Para enero de 1988, el último año de la guerra fría, el Ecuador estaba inmerso en la política terrorista. Esa ideología alentó los crímenes que cegaron la vida de Santiago y Andrés Restrepo Arismendi, nombres que condensan decenas de desaparecidos y asesinados. Sus deudos con leves quejidos, escasamente audibles, se han incorporado sumándose, haciendo la fuerza de la voz de Pedro Restrepo, quien lamenta que la justicia ecuatoriana haya eludido la oportunidad de sancionar el terrorismo de Estado.
El Ecuador le debe a la lucha de Pedro Restrepo y a las incansables voluntades por los derechos humanos que le acompañan, algo más que una sentencia, el avance en la lucha contra la impunidad y el inicio de una conciencia porque nunca más el Estado ecuatoriano sea conducido por esa política.
Todas las formas de terrorismo son nefastas, pero la ideología del terror encabezando el Estado aguijonea el cometimiento de delitos monstruosos y la agresividad social.
No basta mostrar culpables. Es imprescindible ubicar la culpa mas allá de las circunstancias individuales, en un aspecto de la política de entonces.
El Estado expropia la violencia de los individuos que integran la comunidad que representa y en nombre de esa comunidad él mismo la ejerce. Cuando la violencia sale del marco de la legitimidad y legalidad que se supone encauzan la presencia y el ejercicio del Poder de los mandatarios, surgen esos grotescos extremos de la razón y el terrorismo de Estado que viste justificaciones decoradas con los peligros y atentados a la seguridad. Entonces el discurso del mandatario se vuelve paranoico. Lo acosan las sospechas y los espectros del espanto, al extremo de convertirse en guardian de las operaciones represivas de destrucción de hechiceros, brujos y súbditos insubordinados.
La humanidad ha conocido horribles momentos de esa especie.

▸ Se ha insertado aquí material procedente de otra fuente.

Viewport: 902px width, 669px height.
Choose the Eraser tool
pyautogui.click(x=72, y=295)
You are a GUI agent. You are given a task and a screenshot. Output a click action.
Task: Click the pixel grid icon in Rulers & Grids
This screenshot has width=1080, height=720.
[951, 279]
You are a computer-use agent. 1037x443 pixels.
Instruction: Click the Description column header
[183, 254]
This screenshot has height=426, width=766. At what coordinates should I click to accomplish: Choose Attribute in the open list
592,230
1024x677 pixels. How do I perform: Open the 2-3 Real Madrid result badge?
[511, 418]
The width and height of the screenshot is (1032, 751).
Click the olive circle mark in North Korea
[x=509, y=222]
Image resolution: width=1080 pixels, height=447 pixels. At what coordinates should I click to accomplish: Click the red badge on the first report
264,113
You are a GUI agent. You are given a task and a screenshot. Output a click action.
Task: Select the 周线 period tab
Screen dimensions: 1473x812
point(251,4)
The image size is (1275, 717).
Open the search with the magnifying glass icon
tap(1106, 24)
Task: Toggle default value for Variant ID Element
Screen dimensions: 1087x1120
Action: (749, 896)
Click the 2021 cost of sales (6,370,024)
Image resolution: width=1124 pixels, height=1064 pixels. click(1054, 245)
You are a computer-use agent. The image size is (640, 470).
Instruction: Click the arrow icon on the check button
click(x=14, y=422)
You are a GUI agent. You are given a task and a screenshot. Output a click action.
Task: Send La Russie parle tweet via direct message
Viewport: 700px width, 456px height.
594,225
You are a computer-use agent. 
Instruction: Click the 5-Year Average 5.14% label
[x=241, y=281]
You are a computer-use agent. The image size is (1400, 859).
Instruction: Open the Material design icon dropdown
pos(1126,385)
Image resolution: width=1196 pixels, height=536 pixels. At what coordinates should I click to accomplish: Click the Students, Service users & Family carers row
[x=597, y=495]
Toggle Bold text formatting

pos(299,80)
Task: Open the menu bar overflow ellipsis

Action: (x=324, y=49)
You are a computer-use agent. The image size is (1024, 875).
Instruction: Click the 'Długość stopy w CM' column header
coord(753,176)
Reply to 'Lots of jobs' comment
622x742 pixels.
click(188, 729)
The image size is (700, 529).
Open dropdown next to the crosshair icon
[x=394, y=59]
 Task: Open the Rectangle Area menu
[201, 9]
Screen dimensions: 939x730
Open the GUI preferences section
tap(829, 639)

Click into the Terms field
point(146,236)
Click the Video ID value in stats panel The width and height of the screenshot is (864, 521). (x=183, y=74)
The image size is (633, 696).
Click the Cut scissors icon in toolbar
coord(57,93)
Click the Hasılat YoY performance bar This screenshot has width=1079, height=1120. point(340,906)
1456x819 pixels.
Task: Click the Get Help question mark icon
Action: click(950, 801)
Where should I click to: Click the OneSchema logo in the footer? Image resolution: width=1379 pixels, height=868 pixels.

La palabra Inquisición los nombra a todos. El Estado parece haber nacido al borde de ese abismo, producto de la violencia y arma de esa misma violencia. El siglo XX actualiza todos los horrores de la brutalidad y el desenfreno.
Los contendientes de la guerra fría reclutaron en sus retaguardias demenciales sacrificios por el miedo, al extremo de acarrear a jefes de gobiernos atrasados a la contemplación de sus propios asaltos represivos, exorcismos modernos de las democracias de uno y de otro lado.
Así se gestó la degradación mayor de los aparatos policiales para proteger la vanidad del terror. Allí alcanzó la sima de su descomposición esta ortodoxa violencia.
Ahora, es necesario dotar al individuo de recursos judiciales frente al Estado, establecer prioridad y oralidad procesales en la administración de justicia, indemnizar a los perjudicados, ampliar para estos casos el derecho de petición que prevé la Constitución y la Ley de modernización, promulgar la defensoría del pueblo, crear organismos para-estatales que vigilen las acciones del Estado, cambiar y elevar la formación espiritual y profesional de los aparatos policiales, redefinir el sentido de la disciplina: de la obediencia debida y de la indebida; suprimir el silencio judicial hacedor de falsos inocentes.
Esa infernal política que esta vez no ha sido sancionada ni nombrada, nos recuerda de esas Letanías a Satán de Charles Baudelaire: «La mayor astucia del Diablo es convencernos de que no existe.»
Cuánta razón tiene la oración de la cultura cristiana: lo malo es que el malo exista y no exista la maldad.